TASK: Copy out each line of the data that holds the word "computer".

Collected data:

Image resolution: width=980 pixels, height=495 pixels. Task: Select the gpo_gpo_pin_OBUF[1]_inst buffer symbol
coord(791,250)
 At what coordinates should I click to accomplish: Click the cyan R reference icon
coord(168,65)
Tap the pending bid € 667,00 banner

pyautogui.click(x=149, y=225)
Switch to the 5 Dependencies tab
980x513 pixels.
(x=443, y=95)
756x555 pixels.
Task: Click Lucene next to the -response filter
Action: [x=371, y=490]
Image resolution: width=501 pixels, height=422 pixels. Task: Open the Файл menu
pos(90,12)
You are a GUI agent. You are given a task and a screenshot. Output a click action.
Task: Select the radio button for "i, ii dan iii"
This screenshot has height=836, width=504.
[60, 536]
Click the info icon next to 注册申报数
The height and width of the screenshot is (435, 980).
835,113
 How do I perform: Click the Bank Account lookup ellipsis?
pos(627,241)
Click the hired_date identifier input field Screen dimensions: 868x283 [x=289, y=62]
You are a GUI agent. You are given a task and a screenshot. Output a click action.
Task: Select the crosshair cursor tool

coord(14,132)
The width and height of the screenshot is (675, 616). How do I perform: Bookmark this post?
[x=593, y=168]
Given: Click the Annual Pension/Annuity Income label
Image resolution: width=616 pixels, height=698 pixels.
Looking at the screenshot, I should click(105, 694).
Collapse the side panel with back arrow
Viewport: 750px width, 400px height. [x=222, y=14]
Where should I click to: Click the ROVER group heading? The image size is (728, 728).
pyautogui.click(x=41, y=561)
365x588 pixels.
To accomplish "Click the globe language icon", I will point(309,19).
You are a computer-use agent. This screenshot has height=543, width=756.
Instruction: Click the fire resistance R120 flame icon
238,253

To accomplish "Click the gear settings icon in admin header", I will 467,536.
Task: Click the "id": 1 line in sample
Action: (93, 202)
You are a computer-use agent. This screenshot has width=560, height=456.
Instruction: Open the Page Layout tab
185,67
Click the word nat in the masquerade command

WRITTEN SOLUTION:
You are a computer-use agent. This screenshot has height=543, width=756.
You are a computer-use agent. This screenshot has width=560, height=456.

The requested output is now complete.